* _Data provided_:
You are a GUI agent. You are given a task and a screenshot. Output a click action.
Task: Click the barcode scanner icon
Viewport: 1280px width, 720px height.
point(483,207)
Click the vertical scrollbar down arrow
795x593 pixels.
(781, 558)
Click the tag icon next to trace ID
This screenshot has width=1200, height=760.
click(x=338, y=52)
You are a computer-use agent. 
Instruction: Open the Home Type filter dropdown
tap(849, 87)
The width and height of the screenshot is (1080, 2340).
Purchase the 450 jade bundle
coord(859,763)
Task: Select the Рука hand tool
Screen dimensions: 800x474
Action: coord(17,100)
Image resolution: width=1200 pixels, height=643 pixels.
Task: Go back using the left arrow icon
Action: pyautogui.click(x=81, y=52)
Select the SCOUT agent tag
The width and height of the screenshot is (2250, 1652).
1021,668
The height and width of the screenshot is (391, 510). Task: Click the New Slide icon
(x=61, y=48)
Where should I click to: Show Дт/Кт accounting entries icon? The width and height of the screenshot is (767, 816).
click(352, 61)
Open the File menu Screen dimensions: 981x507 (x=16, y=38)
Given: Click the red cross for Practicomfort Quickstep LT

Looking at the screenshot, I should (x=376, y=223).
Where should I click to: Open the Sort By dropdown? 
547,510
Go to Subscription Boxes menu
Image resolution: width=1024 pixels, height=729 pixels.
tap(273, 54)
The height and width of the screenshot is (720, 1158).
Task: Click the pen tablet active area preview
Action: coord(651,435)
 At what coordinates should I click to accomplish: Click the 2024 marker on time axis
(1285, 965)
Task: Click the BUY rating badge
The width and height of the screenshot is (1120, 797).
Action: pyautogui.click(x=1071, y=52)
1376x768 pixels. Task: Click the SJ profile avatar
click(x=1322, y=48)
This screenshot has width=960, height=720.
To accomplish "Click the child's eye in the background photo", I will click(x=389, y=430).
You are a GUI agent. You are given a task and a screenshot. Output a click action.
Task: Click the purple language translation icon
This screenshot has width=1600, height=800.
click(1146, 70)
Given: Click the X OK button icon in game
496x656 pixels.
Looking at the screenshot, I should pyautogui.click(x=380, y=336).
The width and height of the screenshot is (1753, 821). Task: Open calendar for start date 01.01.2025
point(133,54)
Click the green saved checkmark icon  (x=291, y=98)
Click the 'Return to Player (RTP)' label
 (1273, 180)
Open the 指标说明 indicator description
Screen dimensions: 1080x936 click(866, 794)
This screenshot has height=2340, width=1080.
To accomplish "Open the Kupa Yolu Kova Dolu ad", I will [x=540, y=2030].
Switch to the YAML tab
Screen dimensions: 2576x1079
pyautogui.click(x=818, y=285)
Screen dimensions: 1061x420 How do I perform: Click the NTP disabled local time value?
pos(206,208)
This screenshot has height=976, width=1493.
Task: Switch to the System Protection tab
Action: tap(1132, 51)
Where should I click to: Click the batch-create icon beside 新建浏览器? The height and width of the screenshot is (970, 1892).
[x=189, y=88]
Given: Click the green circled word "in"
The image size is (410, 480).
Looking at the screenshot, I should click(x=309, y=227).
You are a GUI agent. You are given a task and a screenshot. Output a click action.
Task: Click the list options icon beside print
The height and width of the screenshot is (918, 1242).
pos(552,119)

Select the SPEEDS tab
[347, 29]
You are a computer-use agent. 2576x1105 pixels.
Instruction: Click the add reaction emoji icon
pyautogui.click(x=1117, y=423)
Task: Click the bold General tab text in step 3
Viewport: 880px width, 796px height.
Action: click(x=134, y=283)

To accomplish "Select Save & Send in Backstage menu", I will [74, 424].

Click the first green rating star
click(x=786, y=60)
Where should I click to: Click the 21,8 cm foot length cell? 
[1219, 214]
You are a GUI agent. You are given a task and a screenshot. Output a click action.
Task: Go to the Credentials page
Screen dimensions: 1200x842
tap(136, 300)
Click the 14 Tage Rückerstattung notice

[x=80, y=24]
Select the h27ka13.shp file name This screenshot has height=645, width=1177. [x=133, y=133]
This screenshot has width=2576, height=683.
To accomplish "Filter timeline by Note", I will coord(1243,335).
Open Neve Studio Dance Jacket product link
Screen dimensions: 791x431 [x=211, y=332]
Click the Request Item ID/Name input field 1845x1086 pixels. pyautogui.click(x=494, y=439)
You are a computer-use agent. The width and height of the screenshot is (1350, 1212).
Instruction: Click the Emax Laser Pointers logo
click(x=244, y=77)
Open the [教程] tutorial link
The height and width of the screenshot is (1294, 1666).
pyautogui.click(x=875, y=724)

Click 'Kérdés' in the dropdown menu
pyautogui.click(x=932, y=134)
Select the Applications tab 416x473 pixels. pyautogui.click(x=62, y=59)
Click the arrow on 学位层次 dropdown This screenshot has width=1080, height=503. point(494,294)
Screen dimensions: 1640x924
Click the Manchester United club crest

* _Task statement_:
Which lines of the data contain the word "computer"? Copy each one.

* _Exercise answer_:
You are a computer-use agent. 
You are a computer-use agent. 2576x1105 pixels.
You are a computer-use agent. The width and height of the screenshot is (1350, 1212).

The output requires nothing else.